Exercise description: Please repeat exactly the lines from the one containing "Click the Discard button" to the end of the entries below, both included, and omit all pictures.

===============

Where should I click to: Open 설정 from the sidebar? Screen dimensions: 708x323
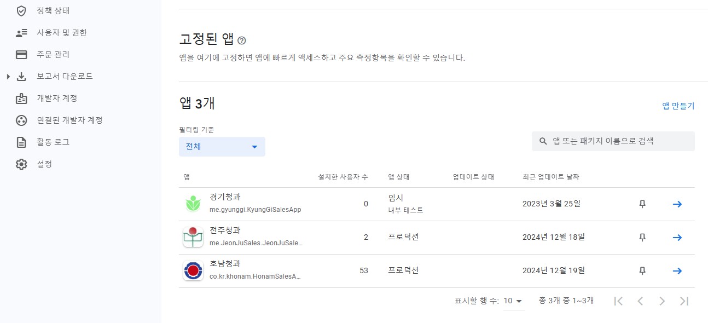click(44, 164)
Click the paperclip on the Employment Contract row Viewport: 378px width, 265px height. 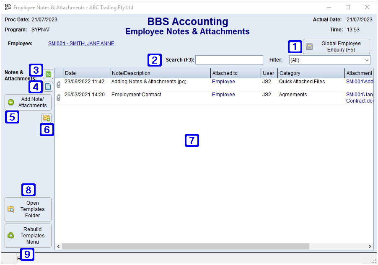(x=59, y=95)

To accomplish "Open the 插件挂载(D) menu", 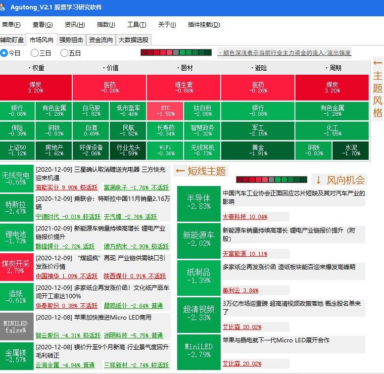I will click(204, 25).
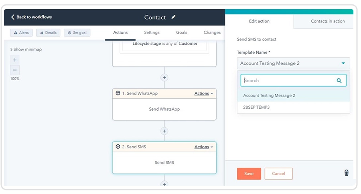Image resolution: width=361 pixels, height=194 pixels.
Task: Open the Goals tab
Action: (x=181, y=33)
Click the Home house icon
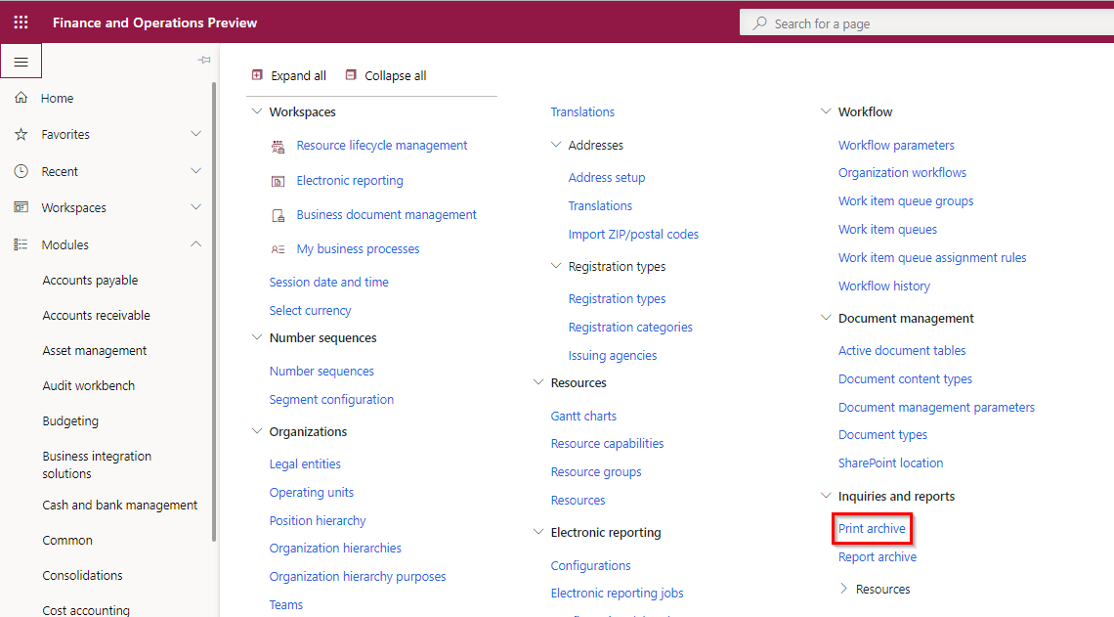1114x617 pixels. [21, 98]
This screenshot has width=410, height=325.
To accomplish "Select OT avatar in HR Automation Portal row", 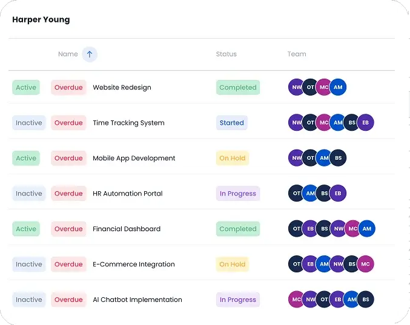I will point(296,193).
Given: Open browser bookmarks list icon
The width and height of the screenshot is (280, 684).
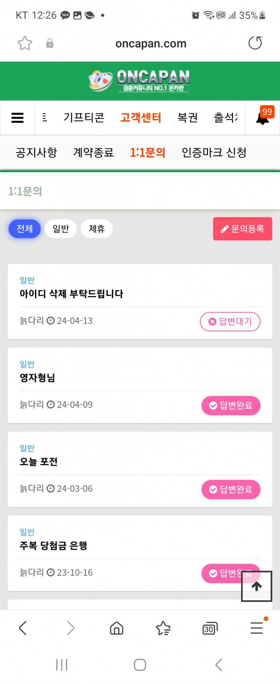Looking at the screenshot, I should (x=163, y=628).
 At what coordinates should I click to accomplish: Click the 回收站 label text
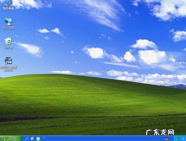point(8,48)

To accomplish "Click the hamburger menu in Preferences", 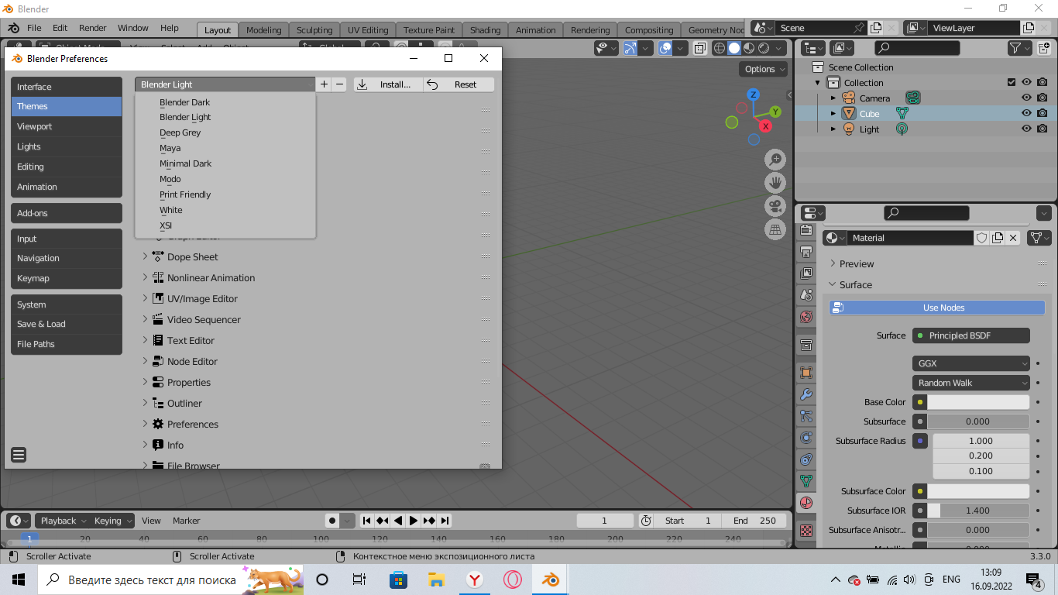I will (19, 455).
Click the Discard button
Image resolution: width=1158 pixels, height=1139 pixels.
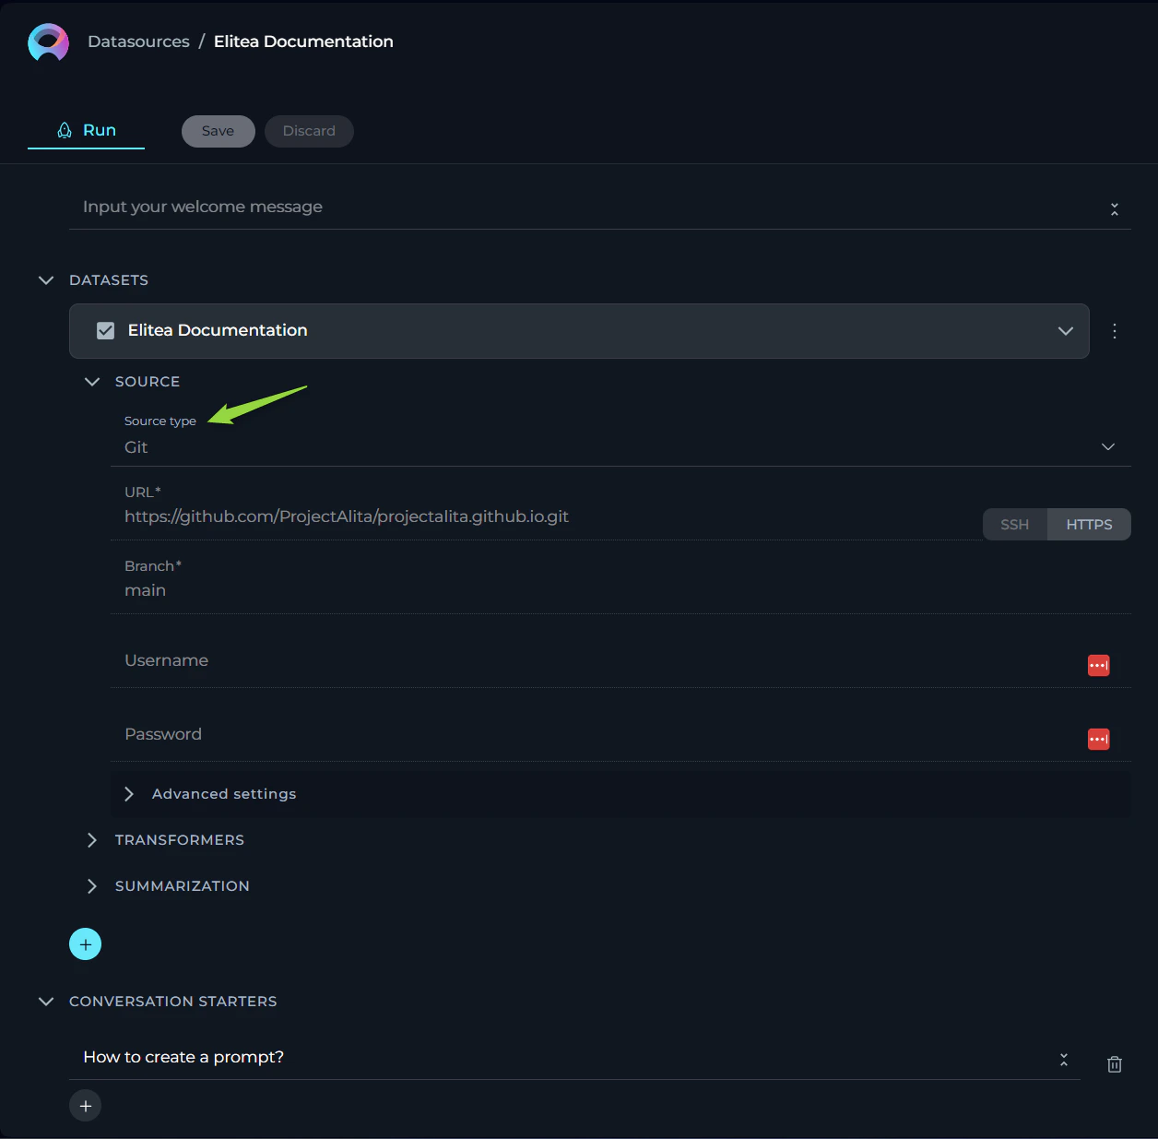pyautogui.click(x=309, y=131)
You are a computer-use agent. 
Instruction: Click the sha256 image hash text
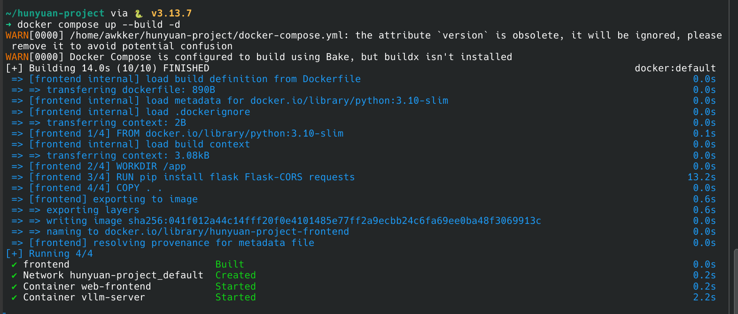point(334,221)
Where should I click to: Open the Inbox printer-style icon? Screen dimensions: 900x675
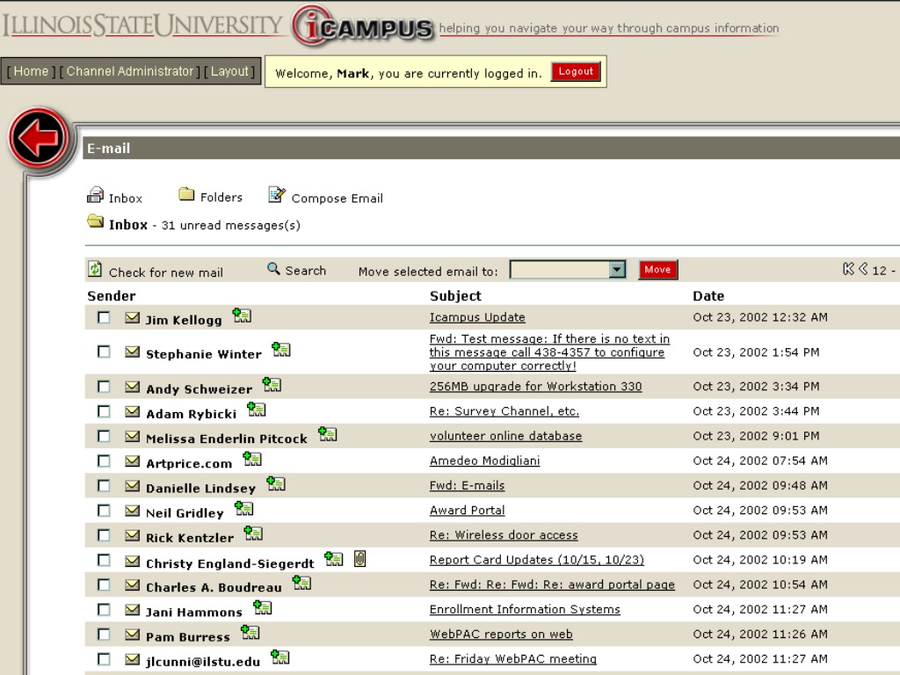95,195
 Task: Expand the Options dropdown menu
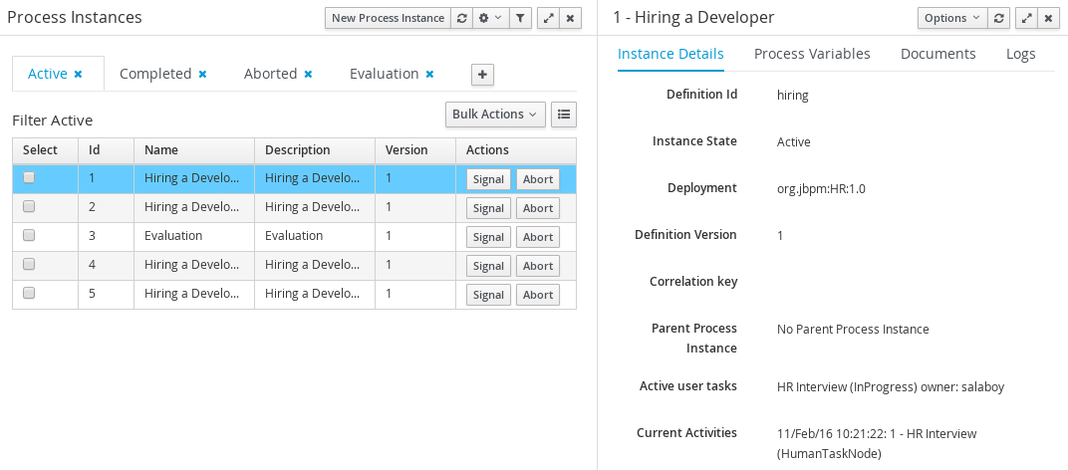pos(950,18)
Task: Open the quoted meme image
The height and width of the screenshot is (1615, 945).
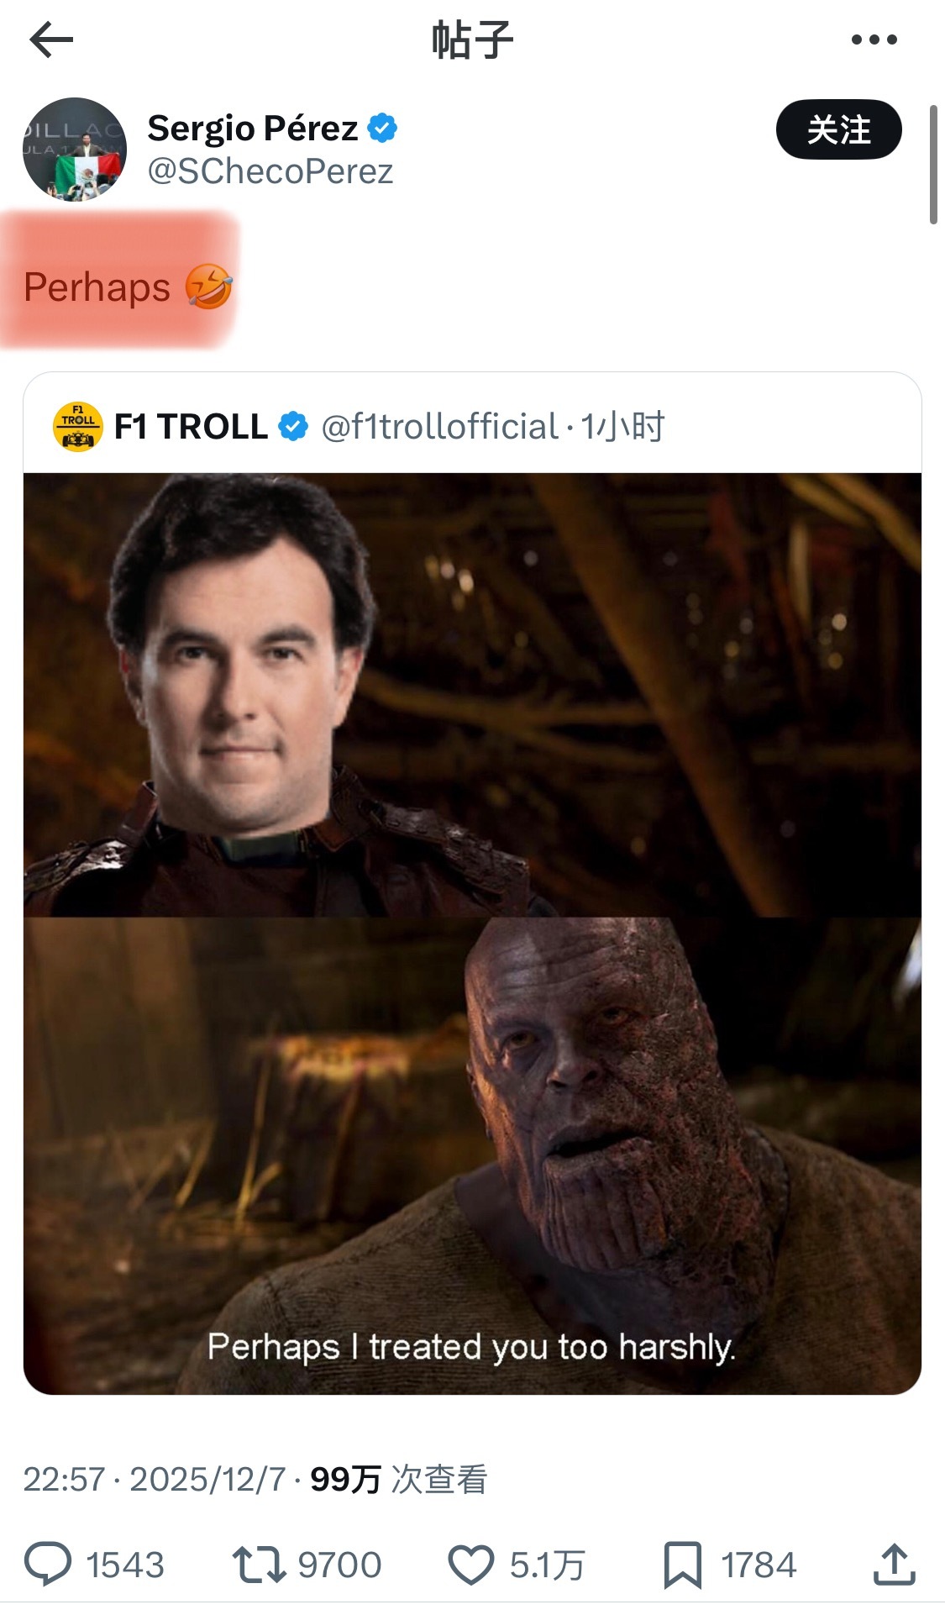Action: coord(472,933)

===============

Response box:
Click the Discard button
Image resolution: width=1158 pixels, height=1139 pixels.
pyautogui.click(x=309, y=131)
You are a computer-use agent. 
Instruction: Click the sha256 image hash text
point(334,221)
Where should I click to: Open the Inbox printer-style icon? Screen dimensions: 900x675
95,195
 Task: Expand the Options dropdown menu
pos(950,18)
Task: Open the quoted meme image
The height and width of the screenshot is (1615, 945).
Action: coord(472,933)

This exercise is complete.